Bangui est restée calme alors que les habitants redoutaient des infiltrations rebelles.De très nombreux Casques bleus et soldats centrafricains et rwandais ont sillonnée la ville et des blindés blancs de la Minusca surmontés de mitrailleuses ont protégé les bureaux de vote. 

"Je veux d'abord la paix et cela passe par le vote", s'est enthousiasmé Roméo Elvin, un étudiant de 24 ans avant de voter au lycée Boganda. 

"A Bangui, cela a l'air de bien se passer mais le gros point noir, c'est que les gens n'ont pas voté ailleurs, nous sommes complètement aveugles sur la situation en dehors de la capitale", a résumé un observateur de l'UE sous couvert de l'anonymat.

- Bureaux restés fermés -

Car loin de la capitale, des incidents épars ont été rapportés et des milliers de personnes ont été empêchées de voter ou privées de leurs cartes d'électeurs jamais arrivées en raison de l'insécurité, selon des responsables locaux et de l'ONU anonymes. 

Ainsi, dans le nord-ouest, à plus de 500 km de Bangui, des rebelles ont saisi du matériel électoral à Koui, menacé de tuer des agents électoraux à Ngaoundaye, et quiconque ira voter à Bocaranga, comme dans de nombreuses autres bourgades, les mêmes sources. 

Le Comité Stratégique de Sécurisation des Elections (CSSE), qui dépend du gouvernement, a lui même listé au moins 12 sous-préfectures où le vote n'a pas eu lieu en province.Or Bangui ne compte qu'un million d'âmes environs sur un pays de 4,9 millions d'habitants.

Dans ce contexte, la question de la légitimité des futurs élus - le président et 140 députés - est déjà posée quand une partie importante de la population n'a pu voter, ou le faire librement et sereinement, en dehors de Bangui, selon les experts et l'opposition.

"Il y a le discours lénifiant qui dit que tout se passe bien à Bangui et on oublie tout le reste.Les groupes armés ont pris en otage la population", estime pour l'AFP Roland Marchal, du Centre de recherches internationales (Ceri) de Sciences Po à Paris.

"Ces élections sont partielles, non crédibles et ne respectent pas les standards internationaux", renchérit Thierry Vircoulon, de l'Institut français des relations internationales (Ifri). 

Mais le chaos promis par les rebelles et prédit par certains observateurs n'a donc globalement pas eu lieu. 
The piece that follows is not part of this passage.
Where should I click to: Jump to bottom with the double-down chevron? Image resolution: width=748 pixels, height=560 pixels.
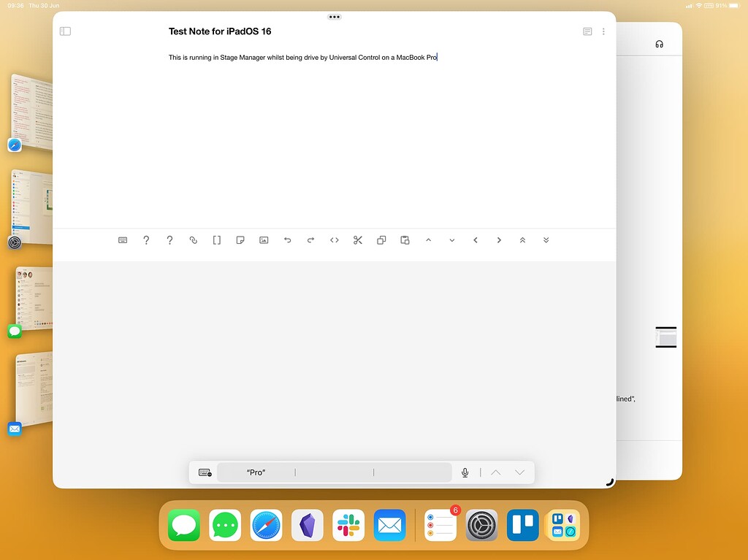point(546,239)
Et pour cause: les groupes armés, habitués en 2013 et 2014 au paroxysme de la guerre civile, à attaquer des civils abandonnés par une armée alors en déroute, font aujourd'hui face à quelque 11.500 Casques bleus, renforcés jeudi par 300 soldats rwandais Kigali et Moscou ont volé il y a quelques jours au secours du pouvoir de M. Touadéra.

- Opposition dispersée -

La Russie, soutenant ouvertement depuis 2018 le gouvernement Touadéra, a envoyé 300 "instructeurs militaires" - en fait des paramilitaires de société privées russes de sécurité - en renfort de centaines de leurs pairs déployés depuis plus de deux ans.Et le Rwanda a dépêché des soldats d'élite hors Minusca, "des centaines", selon Bangui.

L'opposition avançait en ordre dispersé, avec pas moins de 15 candidats, face à un Touadéra qui a, selon les experts et les diplomates, toutes les chances d'obtenir un second mandat. 
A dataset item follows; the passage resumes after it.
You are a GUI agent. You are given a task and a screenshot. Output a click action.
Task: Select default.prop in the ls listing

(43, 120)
D'autant que l'ex-Président François Bozizé, son plus sérieux rival avant l'invalidation de sa candidature début décembre, a de facto retiré son soutien initial à l'ex-Premier ministre Anicet Georges Dologuélé, en annonçant publiquement dimanche son ralliement à la rébellion et en appelant à boycotter les scrutins. 

Les premiers résultats partiels sont attendus le 4 janvier et définitifs le 19. Un second tour éventuel est prévu pour le 14 février.

Des milliers de personnes ont été tuées depuis le début de la guerre civile, en 2013, quand une coalition à dominante musulmane, la Séléka, a renversé Bozizé.

Les affrontements entre Séléka et milices chrétiennes et animistes anti-balaka ont ensuite fait rage, les deux camps accusés par l'ONU de crimes de guerre et contre l'humanité.

Depuis 2018, la guerre a considérablement baissé d'intensité, les groupes armés se disputant les ressources du pays tout en perpétrant sporadiquement attaques et exactions contre les civils.